Our memory serves as the basis of our attachment.

It defines the very structure of our identity by associating everything we deem as good to specific reminders and instances. The comfort we feel around specific people, the joy that comes from doing activities we love, the excitement that conjures up when placed in a familiar scenario that we know will only serve to bring us pleasure, all instances where memory and attachment go hand in hand. Without memory there is no desire to love, there is no importance in maintaining connections, and there is no yearning to repeat things that make us feel euphoric, exhilarated, and happy. Without memory, attachment wouldn't exist.

I had a traitorous attachment to Italy.

That very attachment had been the bane of my existence for the past ten years. The longer I ignored it, the more heavily it weighed down on my heart. It was something I just couldn't adequately explain to anyone. How does one justify mourning their presence in a country that houses the people that failed them? How does one justify longing to revisit the same place that generated unforeseeable amounts of anguish and slammed that suffering into a mere child?

My answer was simple. It wasn't so much the place I always tended to miss, it was more so the person that I had left behind.

They say home is where the heart is, and make no mistake my heart was embedded into the very structure of New York but a piece of my soul would always reside in Italy. That piece was lowered into the ground the exact moment I stood helplessly and watched as my mother entered her final resting place. Little did I know, I would enter a grave of my own that day. The end of my mother's life and the end of my childhood placed us both into coffins, the only difference was that I seemed to have been buried alive. The grave I was trapped in was suffocating, painful, it was the embodiment of my very own personal hell, but I could only hope the one my mother was placed in was different.

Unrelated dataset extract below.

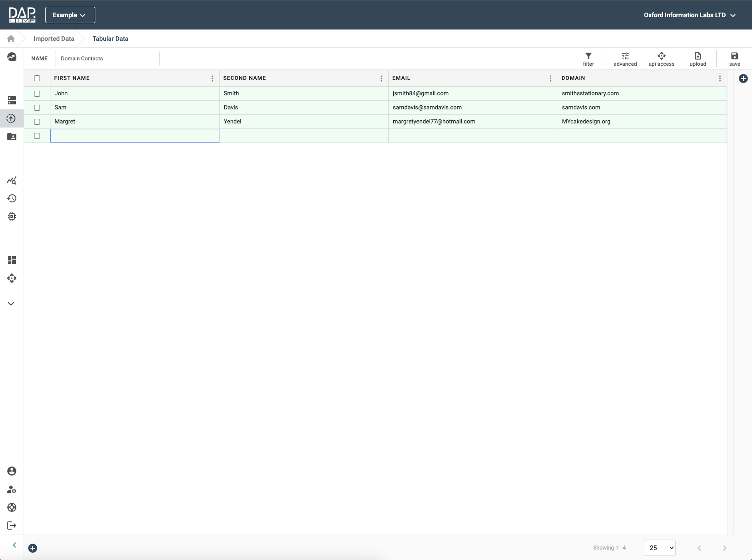This screenshot has height=560, width=752.
Task: Click the filter funnel icon
Action: pyautogui.click(x=588, y=56)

It's funny how love seems to work. In cases of unconditional love, anxiety is undeterred by life and by death. You worry about your loved ones when they are right in front of you and when they're gone. Personally, the only way I could alleviate my growing anxiety was to visit and speak to my mom everyday just to assure myself that she was fine. Her burial ground became my sanctuary, I didn't need her to reciprocate my words, I just needed to feel her presence. I wanted, no needed, to feel like there was someone sitting in my corner, someone who loved me. My mother was the sole reason I survived those agonizing two years, her memory saved my life when previous attachments betrayed me.

I was completely and utterly reliant on the idea that my mom was listening to me every time I sat in front of her grave, but that hope was subject to the fact that I could go visit her anytime I pleased. I had that luxury, until the day I ran. I had run through every possibility, every scenario of what could go wrong in my mind before I ran from Italy but somehow for the first time in years, the remembrance of my mother slipped through my mind. I never took into account the actual number of people I was leaving behind. I ran away and the Di Genova cemetery just so happened to stay under the guard and protection of the very four people I was running from.

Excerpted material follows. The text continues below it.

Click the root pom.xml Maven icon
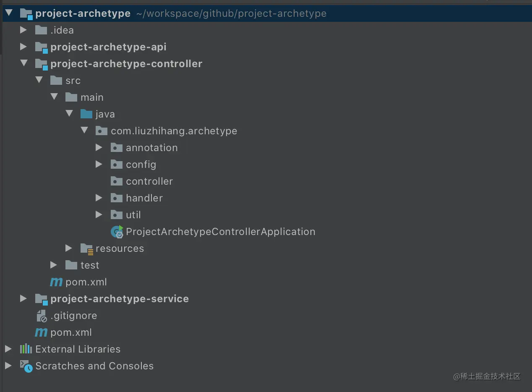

I couldn't visit my mom without exposing my whereabouts, so I didn't.

I haven't visited my mom in ten years. I abandoned her, I left her behind, and a selfish part of me wonders if she deserved it. After all, she did it to me first.

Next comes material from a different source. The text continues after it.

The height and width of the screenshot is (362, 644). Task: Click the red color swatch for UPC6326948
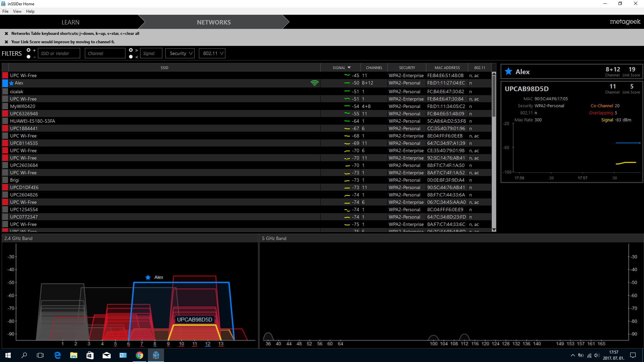[x=5, y=114]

Let me tell you what goes through a six-year-old's mind when she loses everything. She begins by going back to August 11, 2003, the day she was born. She was held by her father who picked her up as if she was the most delicate thing he had ever touched. He looked her right in the eyes and promised that he wasn't going to let anything harm her. He promised that he was going to be the best father for her, the best friend, the best protector. He promised her the world, but he ended up not being in hers long enough for her to make sense of his unfulfilled words.